Auto insurance claims spike between late October and early December each year as deer become more active during their mating season, AAA reports.
In Connecticut, the number of reported deer killed in a car crash throughout the year increased 16 percent from 1,456 to 1,683 between 2010 and 2011, according to figures that AAA says were provided by the state Department of Energy and Environmental Protection. The total number of deer killed by cars is estimated by DEEP to be six times the reported number — five times as many dead deer are unreported, in other words.
People reported driving more last fall than in 2010, which may contribute to the rise in car crashes involving deer in Connecticut. The AAA does an annual survey of drivers to determine if they plan to travel for Thanksgiving, which is a small part of the deer mating season, and New England drivers reported a 3.9 percent increase in planned automobile travel last year compared with 2010.
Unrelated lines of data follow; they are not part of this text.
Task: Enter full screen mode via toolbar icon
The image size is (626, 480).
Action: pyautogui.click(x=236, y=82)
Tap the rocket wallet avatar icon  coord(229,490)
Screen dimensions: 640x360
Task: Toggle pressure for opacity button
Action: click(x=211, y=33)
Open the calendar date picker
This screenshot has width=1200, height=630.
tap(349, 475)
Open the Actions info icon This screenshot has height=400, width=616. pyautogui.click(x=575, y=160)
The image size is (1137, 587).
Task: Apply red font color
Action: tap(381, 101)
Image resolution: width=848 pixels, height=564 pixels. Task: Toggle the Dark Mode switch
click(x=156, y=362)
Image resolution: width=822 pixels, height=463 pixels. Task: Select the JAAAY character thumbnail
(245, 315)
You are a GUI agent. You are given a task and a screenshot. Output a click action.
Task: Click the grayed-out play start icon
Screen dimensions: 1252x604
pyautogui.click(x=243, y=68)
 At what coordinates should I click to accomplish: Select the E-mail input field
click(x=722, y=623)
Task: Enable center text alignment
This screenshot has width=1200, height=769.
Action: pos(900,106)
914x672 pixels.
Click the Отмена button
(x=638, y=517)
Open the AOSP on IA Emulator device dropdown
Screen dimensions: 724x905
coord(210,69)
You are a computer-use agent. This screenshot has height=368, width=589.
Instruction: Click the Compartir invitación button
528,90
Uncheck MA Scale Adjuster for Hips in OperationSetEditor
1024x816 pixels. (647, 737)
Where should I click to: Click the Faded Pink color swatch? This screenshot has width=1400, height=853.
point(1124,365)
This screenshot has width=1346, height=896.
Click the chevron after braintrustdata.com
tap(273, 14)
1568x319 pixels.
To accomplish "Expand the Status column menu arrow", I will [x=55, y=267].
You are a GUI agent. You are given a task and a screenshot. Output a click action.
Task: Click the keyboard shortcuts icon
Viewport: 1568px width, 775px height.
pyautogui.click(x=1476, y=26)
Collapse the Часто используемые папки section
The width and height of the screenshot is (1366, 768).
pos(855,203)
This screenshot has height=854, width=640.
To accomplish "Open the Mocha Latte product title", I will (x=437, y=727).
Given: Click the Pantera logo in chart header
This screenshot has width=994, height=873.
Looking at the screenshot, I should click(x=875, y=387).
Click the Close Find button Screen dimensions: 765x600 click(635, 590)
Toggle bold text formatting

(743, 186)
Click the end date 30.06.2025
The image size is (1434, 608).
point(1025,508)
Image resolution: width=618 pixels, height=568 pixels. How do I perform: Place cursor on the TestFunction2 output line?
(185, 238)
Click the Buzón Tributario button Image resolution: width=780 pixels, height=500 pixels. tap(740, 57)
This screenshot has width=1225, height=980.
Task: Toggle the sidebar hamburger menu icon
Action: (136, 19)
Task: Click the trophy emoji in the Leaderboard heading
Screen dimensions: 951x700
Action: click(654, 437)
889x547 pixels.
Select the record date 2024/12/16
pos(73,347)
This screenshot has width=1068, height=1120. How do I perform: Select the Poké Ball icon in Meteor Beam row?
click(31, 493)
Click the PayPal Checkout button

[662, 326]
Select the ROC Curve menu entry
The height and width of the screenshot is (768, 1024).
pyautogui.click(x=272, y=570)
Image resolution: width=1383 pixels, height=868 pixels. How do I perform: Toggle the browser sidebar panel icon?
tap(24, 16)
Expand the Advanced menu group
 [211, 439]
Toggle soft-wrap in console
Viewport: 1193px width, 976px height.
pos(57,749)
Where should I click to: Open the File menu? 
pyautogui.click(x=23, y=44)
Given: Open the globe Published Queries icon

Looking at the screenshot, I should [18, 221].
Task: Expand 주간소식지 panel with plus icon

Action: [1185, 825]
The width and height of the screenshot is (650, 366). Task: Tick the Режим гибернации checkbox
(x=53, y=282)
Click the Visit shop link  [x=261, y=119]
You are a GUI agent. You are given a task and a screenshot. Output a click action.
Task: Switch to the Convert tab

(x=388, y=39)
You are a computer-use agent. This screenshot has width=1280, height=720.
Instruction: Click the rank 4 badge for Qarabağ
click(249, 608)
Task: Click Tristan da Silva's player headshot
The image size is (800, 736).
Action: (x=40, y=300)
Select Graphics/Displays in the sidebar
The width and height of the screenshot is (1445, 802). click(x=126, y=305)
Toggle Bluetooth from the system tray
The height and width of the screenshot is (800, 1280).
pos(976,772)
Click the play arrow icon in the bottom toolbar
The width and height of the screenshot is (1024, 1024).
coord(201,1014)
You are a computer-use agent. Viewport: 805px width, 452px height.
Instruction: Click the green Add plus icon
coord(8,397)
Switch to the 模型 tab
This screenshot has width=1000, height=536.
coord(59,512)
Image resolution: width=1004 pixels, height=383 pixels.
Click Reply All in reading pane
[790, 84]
The cost to repair vehicles after crashing into a deer is, on average, $3,700, according to AAA and Allied Group data on insurance claims in parts of seven states: Connecticut, Indiana, Kansas, Kentucky, Ohio, Virginia and West Virginia.
In order to reduce the likelihood of a crash, AAA recommends the following:
• Scan the road and shoulders ahead of you.
• Use high beam headlights if there’s no oncoming traffic.
• If a collision is unavoidable, apply the brakes firmly and remain in your lane.
• Be extra cautious at dawn and dusk.
• Drivers should always wear a seat belt and remain awake, alert, and sober.